● DATA SUPPLIED
++++++++++

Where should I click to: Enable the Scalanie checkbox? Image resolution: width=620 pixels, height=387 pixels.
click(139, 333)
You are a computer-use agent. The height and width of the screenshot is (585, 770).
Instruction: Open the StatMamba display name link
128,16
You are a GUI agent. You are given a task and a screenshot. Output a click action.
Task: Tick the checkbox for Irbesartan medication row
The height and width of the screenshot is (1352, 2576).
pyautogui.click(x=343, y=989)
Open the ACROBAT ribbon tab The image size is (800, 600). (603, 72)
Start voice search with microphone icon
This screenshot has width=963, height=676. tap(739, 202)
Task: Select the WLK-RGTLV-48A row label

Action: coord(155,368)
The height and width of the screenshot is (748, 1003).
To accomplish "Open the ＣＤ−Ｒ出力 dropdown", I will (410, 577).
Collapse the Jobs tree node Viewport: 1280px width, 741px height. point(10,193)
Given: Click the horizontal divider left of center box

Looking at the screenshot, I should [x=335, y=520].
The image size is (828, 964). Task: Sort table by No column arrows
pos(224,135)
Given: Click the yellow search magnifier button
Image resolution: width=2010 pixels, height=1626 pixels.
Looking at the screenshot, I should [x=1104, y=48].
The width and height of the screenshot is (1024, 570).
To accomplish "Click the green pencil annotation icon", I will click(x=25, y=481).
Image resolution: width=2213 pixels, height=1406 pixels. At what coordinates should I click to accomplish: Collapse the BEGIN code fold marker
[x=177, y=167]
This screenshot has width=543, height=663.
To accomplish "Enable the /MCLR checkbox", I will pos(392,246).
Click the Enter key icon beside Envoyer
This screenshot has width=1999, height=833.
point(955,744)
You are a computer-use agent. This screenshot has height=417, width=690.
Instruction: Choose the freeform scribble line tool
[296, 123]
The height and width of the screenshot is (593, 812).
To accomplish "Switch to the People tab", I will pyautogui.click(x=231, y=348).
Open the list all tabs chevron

++++++++++

● TASK GOAL
Put every line of the data above into a numbered list, leaving out the blank lines.

● RESPONSE TO THE TASK
1. Where should I click to: Enable the Scalanie checkbox? Image resolution: width=620 pixels, height=387 pixels.
2. click(139, 333)
3. You are a computer-use agent. The height and width of the screenshot is (585, 770).
4. Instruction: Open the StatMamba display name link
5. 128,16
6. You are a GUI agent. You are given a task and a screenshot. Output a click action.
7. Task: Tick the checkbox for Irbesartan medication row
8. The height and width of the screenshot is (1352, 2576).
9. pyautogui.click(x=343, y=989)
10. Open the ACROBAT ribbon tab The image size is (800, 600). (603, 72)
11. Start voice search with microphone icon
12. This screenshot has width=963, height=676. tap(739, 202)
13. Task: Select the WLK-RGTLV-48A row label
14. Action: coord(155,368)
15. The height and width of the screenshot is (748, 1003).
16. To accomplish "Open the ＣＤ−Ｒ出力 dropdown", I will (410, 577).
17. Collapse the Jobs tree node Viewport: 1280px width, 741px height. point(10,193)
18. Given: Click the horizontal divider left of center box
19. Looking at the screenshot, I should [x=335, y=520].
20. The image size is (828, 964). Task: Sort table by No column arrows
21. pos(224,135)
22. Given: Click the yellow search magnifier button
23. Image resolution: width=2010 pixels, height=1626 pixels.
24. Looking at the screenshot, I should [x=1104, y=48].
25. The width and height of the screenshot is (1024, 570).
26. To accomplish "Click the green pencil annotation icon", I will click(x=25, y=481).
27. Image resolution: width=2213 pixels, height=1406 pixels. At what coordinates should I click to accomplish: Collapse the BEGIN code fold marker
28. [x=177, y=167]
29. This screenshot has width=543, height=663.
30. To accomplish "Enable the /MCLR checkbox", I will pos(392,246).
31. Click the Enter key icon beside Envoyer
32. This screenshot has width=1999, height=833.
33. point(955,744)
34. You are a computer-use agent. This screenshot has height=417, width=690.
35. Instruction: Choose the freeform scribble line tool
36. [296, 123]
37. The height and width of the screenshot is (593, 812).
38. To accomplish "Switch to the People tab", I will pyautogui.click(x=231, y=348).
39. Open the list all tabs chevron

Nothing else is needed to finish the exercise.